**Description of the task:**
Find the line holding "Screen dimensions: 1305x683" in the entries below. Give it again exactly, along with every line after it up to and including the line holding "1568x386 pixels.".

[Collected data]
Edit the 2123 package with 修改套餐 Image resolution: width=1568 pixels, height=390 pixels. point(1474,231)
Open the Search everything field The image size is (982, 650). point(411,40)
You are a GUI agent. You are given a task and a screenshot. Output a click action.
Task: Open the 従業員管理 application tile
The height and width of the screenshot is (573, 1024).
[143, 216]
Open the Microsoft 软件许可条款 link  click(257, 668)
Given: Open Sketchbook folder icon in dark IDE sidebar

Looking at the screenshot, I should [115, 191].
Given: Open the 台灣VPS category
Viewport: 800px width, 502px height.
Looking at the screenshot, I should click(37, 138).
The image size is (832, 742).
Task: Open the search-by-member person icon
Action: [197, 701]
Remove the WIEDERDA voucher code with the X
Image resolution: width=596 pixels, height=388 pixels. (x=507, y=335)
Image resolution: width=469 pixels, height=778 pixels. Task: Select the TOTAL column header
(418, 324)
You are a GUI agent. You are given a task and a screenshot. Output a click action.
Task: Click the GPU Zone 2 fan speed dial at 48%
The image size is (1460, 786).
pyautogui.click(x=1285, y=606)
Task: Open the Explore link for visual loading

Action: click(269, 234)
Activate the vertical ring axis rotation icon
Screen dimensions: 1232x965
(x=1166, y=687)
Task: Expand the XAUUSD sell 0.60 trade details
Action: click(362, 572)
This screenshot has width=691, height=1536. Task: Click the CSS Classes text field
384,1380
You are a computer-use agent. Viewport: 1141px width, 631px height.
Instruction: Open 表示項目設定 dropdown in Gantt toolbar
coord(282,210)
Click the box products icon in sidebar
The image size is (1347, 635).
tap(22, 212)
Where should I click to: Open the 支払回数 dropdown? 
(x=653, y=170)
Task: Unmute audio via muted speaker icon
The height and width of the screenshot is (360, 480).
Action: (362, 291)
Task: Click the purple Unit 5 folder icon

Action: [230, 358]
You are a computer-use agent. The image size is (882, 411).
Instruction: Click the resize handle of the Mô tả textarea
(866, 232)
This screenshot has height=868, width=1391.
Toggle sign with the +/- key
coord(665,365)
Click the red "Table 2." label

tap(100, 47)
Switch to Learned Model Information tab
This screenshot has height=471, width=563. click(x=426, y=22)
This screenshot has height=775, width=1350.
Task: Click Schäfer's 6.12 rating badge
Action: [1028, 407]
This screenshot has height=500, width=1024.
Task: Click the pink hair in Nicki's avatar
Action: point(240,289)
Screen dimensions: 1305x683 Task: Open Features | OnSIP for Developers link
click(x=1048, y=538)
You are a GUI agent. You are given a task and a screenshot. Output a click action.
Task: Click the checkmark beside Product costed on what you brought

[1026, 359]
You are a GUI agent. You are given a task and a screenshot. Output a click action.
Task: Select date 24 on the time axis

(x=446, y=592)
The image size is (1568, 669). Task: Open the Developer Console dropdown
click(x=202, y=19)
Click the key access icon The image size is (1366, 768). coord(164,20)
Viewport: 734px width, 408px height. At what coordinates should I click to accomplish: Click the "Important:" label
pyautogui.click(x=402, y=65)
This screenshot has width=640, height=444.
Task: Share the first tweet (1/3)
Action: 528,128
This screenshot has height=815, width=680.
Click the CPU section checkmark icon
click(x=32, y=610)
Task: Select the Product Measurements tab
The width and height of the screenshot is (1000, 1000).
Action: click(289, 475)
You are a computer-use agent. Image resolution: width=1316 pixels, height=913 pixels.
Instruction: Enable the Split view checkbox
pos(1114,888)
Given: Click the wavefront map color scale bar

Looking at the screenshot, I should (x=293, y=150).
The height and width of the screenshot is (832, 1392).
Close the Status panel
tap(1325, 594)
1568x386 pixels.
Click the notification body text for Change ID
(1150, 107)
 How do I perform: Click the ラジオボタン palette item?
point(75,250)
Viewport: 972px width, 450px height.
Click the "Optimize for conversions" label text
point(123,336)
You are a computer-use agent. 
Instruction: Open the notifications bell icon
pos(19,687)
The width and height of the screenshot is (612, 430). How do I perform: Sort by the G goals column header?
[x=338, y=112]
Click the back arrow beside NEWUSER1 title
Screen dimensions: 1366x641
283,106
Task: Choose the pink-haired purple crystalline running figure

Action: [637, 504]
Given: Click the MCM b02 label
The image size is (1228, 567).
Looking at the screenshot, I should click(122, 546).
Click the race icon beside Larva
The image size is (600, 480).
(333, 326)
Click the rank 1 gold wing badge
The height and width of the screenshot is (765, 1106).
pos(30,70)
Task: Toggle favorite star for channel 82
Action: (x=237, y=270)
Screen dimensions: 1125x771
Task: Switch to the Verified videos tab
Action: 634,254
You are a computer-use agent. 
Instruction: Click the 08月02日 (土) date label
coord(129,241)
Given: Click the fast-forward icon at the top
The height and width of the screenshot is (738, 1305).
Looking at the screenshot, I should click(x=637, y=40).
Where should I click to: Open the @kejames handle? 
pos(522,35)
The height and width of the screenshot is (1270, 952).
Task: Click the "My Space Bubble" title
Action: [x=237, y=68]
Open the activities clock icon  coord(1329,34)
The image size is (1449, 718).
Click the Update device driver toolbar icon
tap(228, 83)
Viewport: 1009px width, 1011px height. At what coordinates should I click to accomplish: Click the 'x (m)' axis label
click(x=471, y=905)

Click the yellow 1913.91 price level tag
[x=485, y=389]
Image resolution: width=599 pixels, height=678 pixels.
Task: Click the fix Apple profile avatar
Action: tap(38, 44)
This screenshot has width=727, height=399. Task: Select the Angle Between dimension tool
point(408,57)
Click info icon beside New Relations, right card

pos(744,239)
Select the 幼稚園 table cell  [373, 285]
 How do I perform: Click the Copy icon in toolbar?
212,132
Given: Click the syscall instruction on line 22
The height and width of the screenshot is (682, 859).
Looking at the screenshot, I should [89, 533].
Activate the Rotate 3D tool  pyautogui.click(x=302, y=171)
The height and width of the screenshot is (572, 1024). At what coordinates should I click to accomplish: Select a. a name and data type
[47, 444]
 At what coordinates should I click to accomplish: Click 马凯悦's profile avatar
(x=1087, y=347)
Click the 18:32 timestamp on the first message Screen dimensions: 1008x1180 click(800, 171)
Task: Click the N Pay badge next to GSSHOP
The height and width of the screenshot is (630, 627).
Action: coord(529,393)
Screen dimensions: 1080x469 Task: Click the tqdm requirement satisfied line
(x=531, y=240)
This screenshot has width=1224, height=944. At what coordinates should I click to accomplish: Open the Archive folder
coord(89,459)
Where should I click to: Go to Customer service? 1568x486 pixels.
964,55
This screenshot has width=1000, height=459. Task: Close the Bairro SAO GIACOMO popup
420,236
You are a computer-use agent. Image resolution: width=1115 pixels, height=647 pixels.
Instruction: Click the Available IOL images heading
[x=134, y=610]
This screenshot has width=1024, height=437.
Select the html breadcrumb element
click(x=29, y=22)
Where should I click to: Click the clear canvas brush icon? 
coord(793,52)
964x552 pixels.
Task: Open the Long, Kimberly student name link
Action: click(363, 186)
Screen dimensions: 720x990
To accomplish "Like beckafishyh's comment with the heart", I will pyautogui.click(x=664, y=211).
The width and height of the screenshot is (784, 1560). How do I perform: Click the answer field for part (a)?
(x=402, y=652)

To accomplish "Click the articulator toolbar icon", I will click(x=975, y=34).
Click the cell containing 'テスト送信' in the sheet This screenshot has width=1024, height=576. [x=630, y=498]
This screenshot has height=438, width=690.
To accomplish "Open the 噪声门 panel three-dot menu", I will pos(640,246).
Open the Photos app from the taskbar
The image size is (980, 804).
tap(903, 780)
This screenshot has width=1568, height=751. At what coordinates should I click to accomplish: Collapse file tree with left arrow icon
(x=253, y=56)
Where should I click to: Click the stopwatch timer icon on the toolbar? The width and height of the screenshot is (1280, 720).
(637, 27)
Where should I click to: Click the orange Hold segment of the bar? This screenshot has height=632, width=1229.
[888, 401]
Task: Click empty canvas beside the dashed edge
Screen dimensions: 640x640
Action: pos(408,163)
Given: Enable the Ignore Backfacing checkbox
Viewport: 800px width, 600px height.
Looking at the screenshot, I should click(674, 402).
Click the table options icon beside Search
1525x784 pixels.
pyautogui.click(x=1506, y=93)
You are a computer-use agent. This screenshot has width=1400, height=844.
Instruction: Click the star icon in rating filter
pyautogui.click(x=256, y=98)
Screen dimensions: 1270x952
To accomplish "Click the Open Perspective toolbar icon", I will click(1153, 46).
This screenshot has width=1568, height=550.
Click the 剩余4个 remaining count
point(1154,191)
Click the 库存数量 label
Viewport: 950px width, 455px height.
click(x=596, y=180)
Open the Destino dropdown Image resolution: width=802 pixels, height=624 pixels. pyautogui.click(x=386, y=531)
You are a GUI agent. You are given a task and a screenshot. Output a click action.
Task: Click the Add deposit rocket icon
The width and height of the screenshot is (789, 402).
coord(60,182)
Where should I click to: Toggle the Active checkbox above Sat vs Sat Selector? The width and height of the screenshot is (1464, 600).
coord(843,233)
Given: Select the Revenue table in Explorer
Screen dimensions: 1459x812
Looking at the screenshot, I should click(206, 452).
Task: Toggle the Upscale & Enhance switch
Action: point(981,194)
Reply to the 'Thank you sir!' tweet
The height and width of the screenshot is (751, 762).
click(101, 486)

**Problem solution:**
Screen dimensions: 1305x683 Task: Open Features | OnSIP for Developers link
click(x=1048, y=538)
You are a GUI agent. You are given a task and a screenshot. Output a click action.
Task: Click the checkmark beside Product costed on what you brought

[1026, 359]
You are a GUI agent. You are given a task and a screenshot. Output a click action.
Task: Select date 24 on the time axis

(x=446, y=592)
The image size is (1568, 669). Task: Open the Developer Console dropdown
click(x=202, y=19)
Click the key access icon The image size is (1366, 768). coord(164,20)
Viewport: 734px width, 408px height. At what coordinates should I click to accomplish: Click the "Important:" label
pyautogui.click(x=402, y=65)
This screenshot has width=640, height=444.
Task: Share the first tweet (1/3)
Action: 528,128
This screenshot has height=815, width=680.
Click the CPU section checkmark icon
click(x=32, y=610)
Task: Select the Product Measurements tab
The width and height of the screenshot is (1000, 1000).
Action: click(289, 475)
You are a computer-use agent. Image resolution: width=1316 pixels, height=913 pixels.
Instruction: Enable the Split view checkbox
pos(1114,888)
Given: Click the wavefront map color scale bar

Looking at the screenshot, I should (x=293, y=150).
The height and width of the screenshot is (832, 1392).
Close the Status panel
tap(1325, 594)
1568x386 pixels.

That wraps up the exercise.